Saved data entries
◆ ◆ ◆

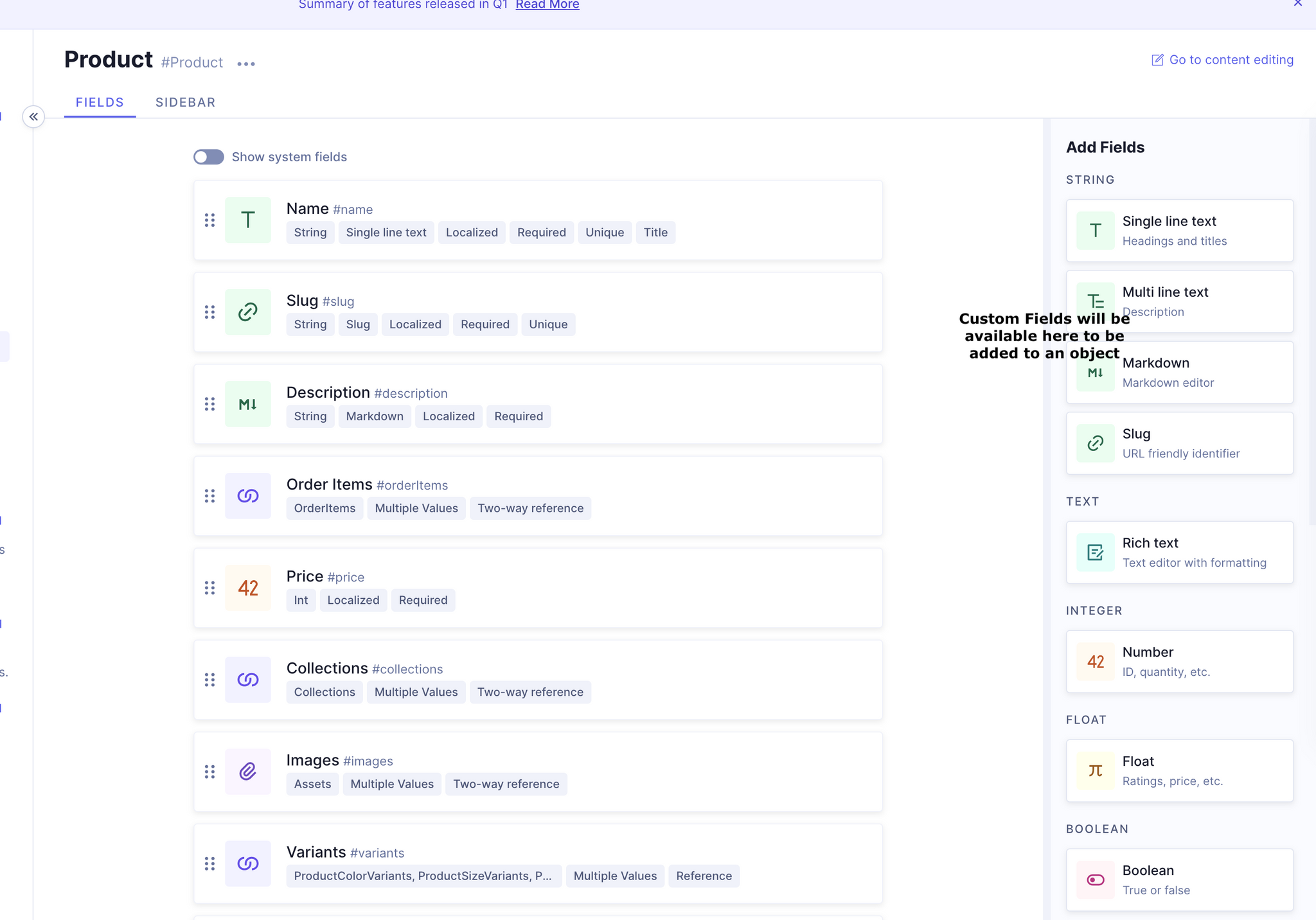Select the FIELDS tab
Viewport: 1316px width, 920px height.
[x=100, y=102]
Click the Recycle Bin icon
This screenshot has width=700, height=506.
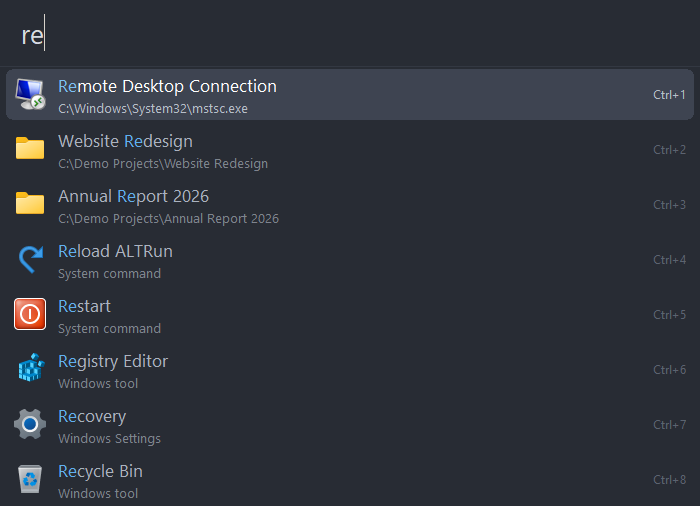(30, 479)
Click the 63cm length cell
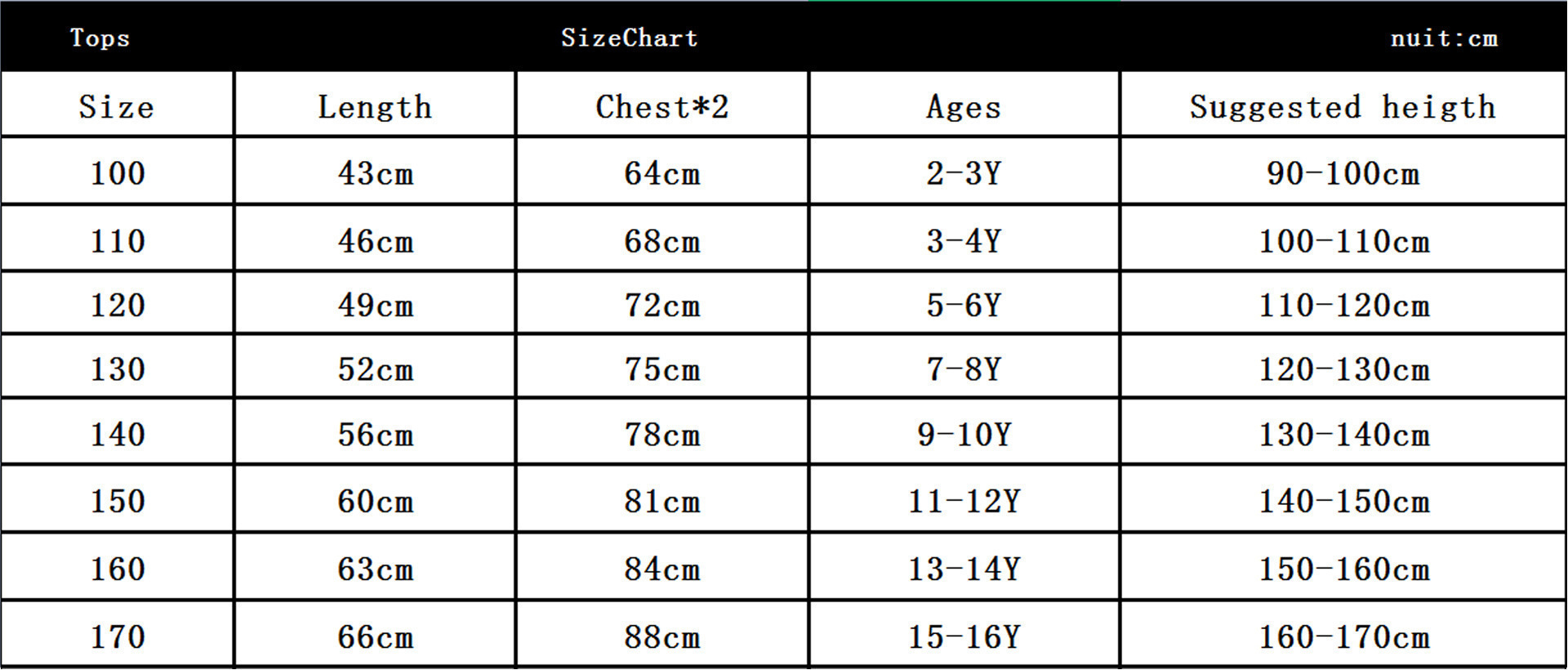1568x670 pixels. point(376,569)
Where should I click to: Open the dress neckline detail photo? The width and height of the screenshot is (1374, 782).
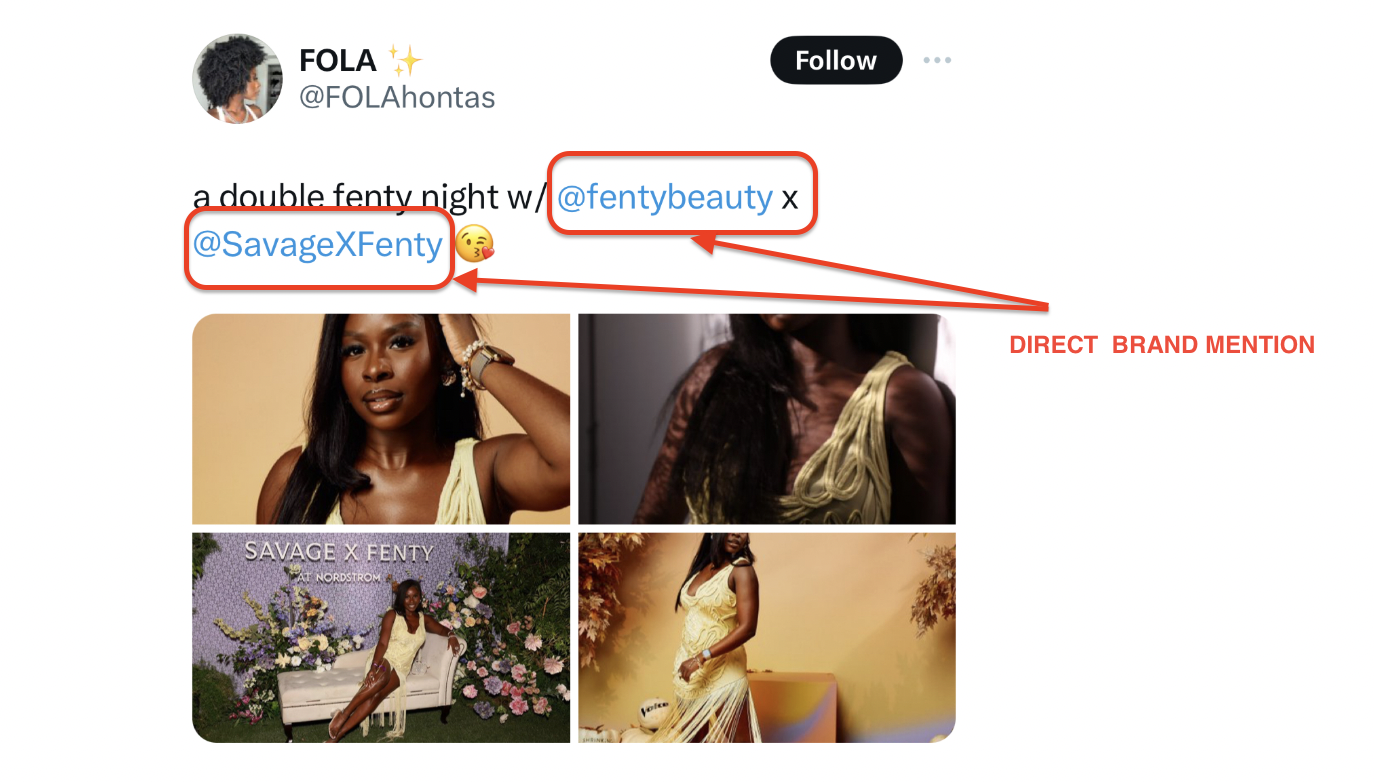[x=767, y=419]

◆ ◆ ◆

(AIM) Can you copy all of the material above word for word, leaving out the pictures?

(EXERCISE RESPONSE)
Select the FIELDS tab
Viewport: 1316px width, 920px height.
[x=100, y=102]
Click the Recycle Bin icon
This screenshot has width=700, height=506.
(30, 479)
Click the 63cm length cell
1568x670 pixels. point(376,569)
Where should I click to: Open the dress neckline detail photo? The width and height of the screenshot is (1374, 782).
[x=767, y=419]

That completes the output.